What you will do:
Copy every line of the records below word for word, leaving out the pictures.

Record set:
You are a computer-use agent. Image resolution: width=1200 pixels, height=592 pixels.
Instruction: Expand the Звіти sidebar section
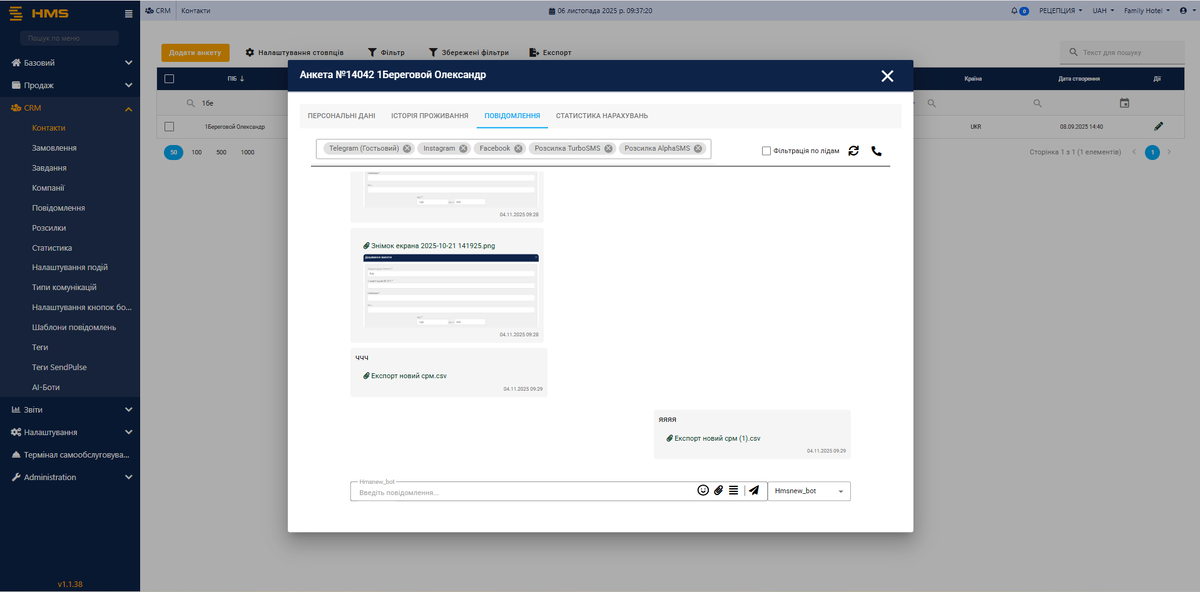[70, 409]
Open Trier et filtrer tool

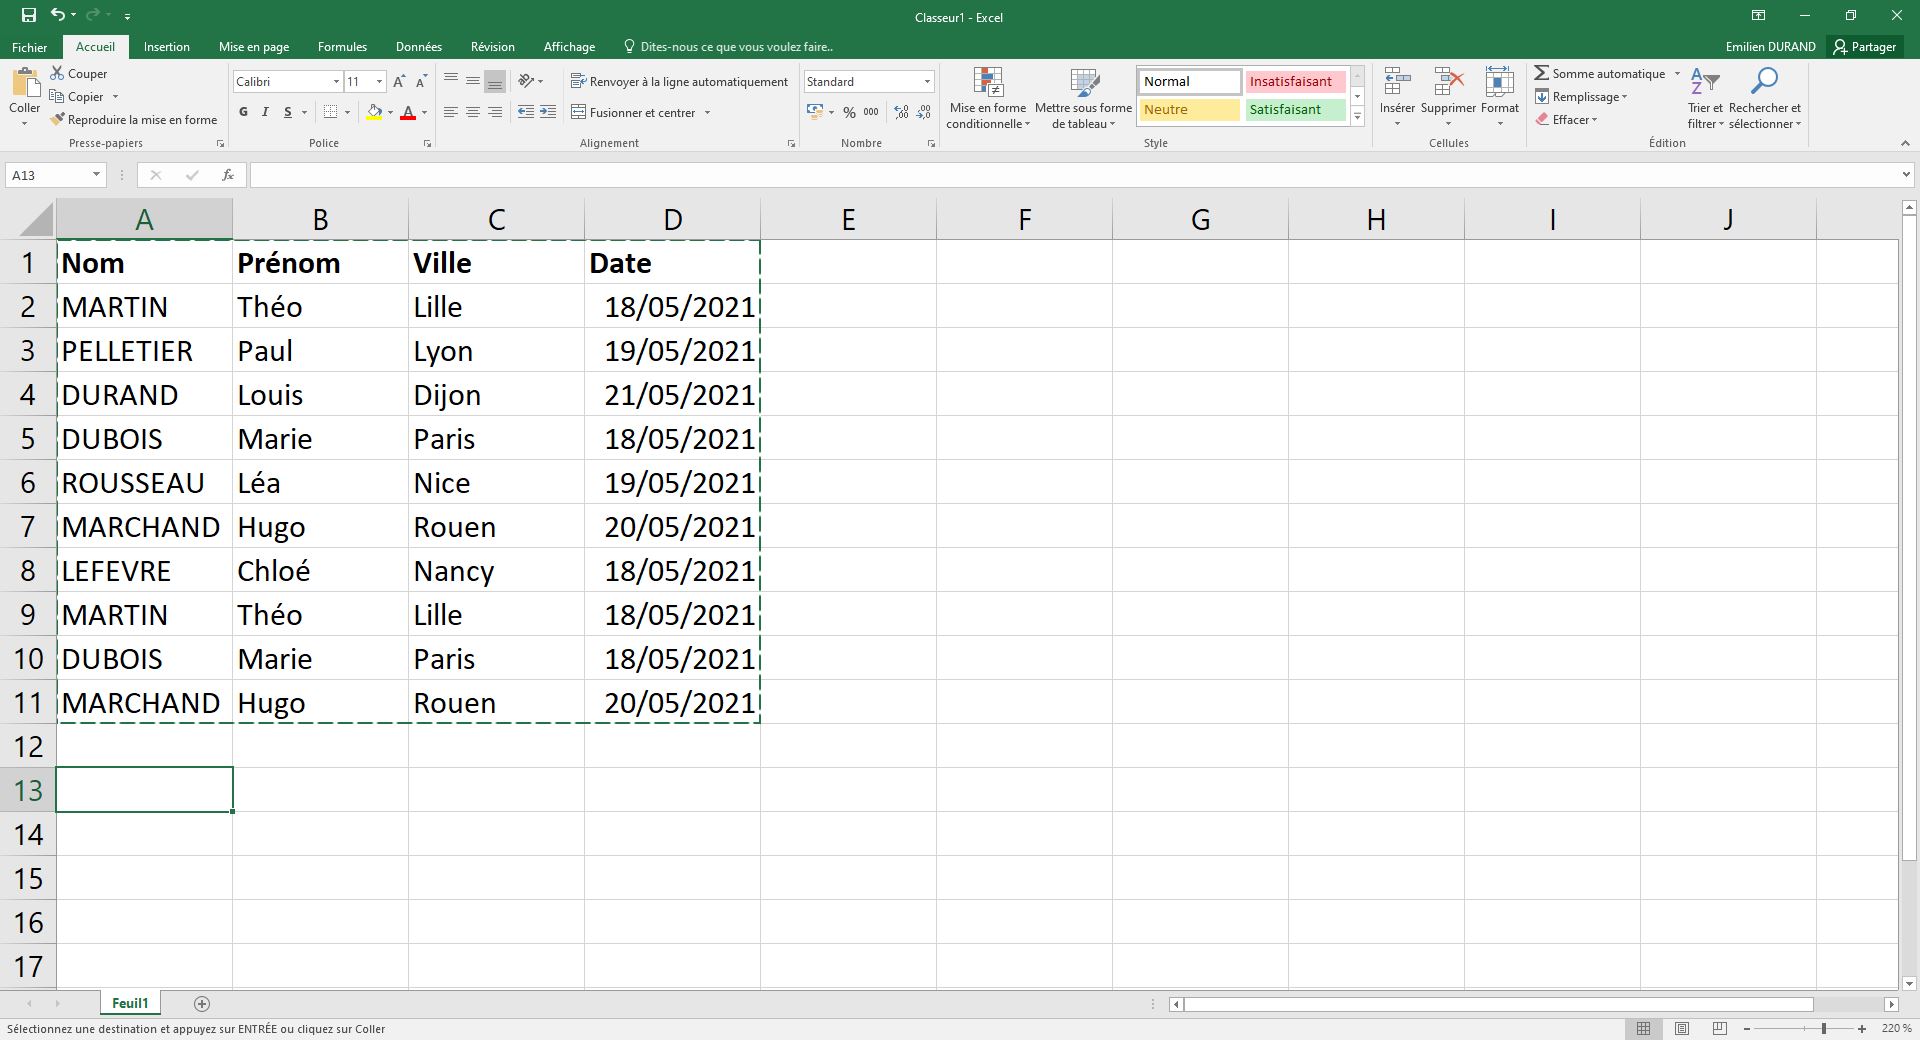tap(1704, 99)
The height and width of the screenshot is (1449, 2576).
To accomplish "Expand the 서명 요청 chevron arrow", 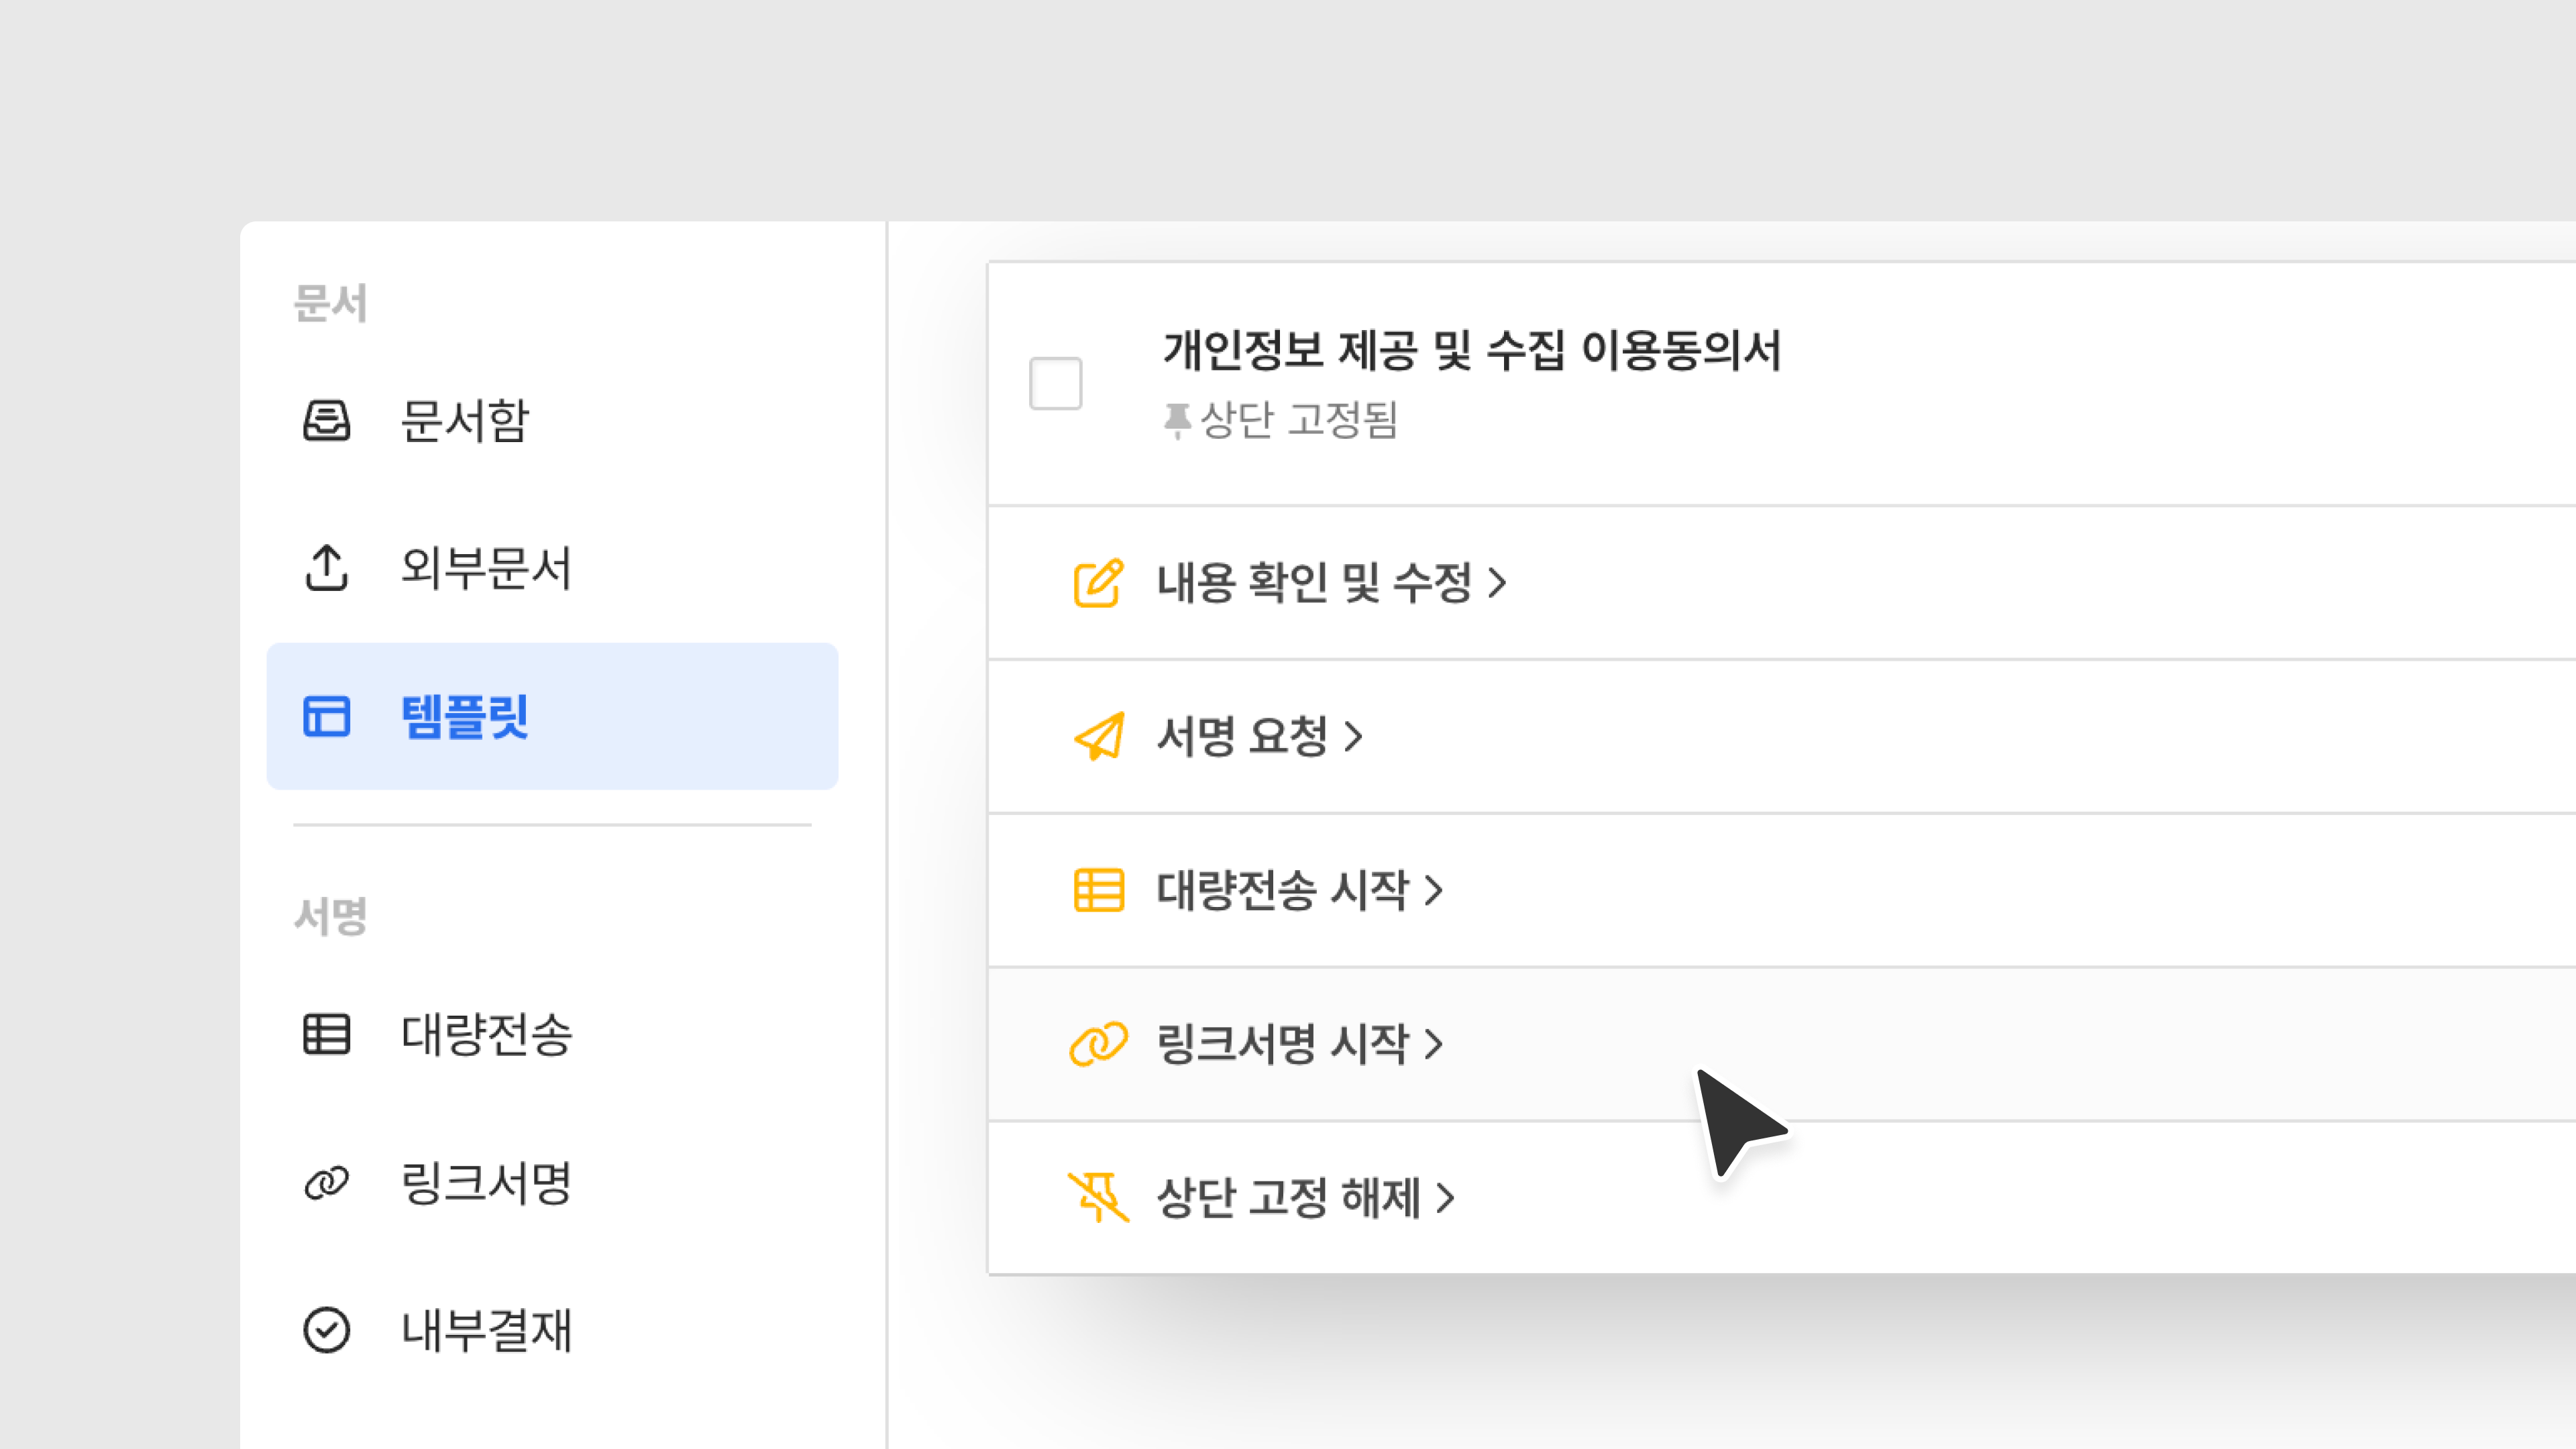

Exercise response:
You are a computer-use agent. Image resolution: width=1200 pixels, height=592 pixels.
Instruction: Expand the Звіти sidebar section
[70, 409]
Open Trier et filtrer tool

tap(1704, 99)
The height and width of the screenshot is (1449, 2576).
To accomplish "Expand the 서명 요청 chevron arrow", 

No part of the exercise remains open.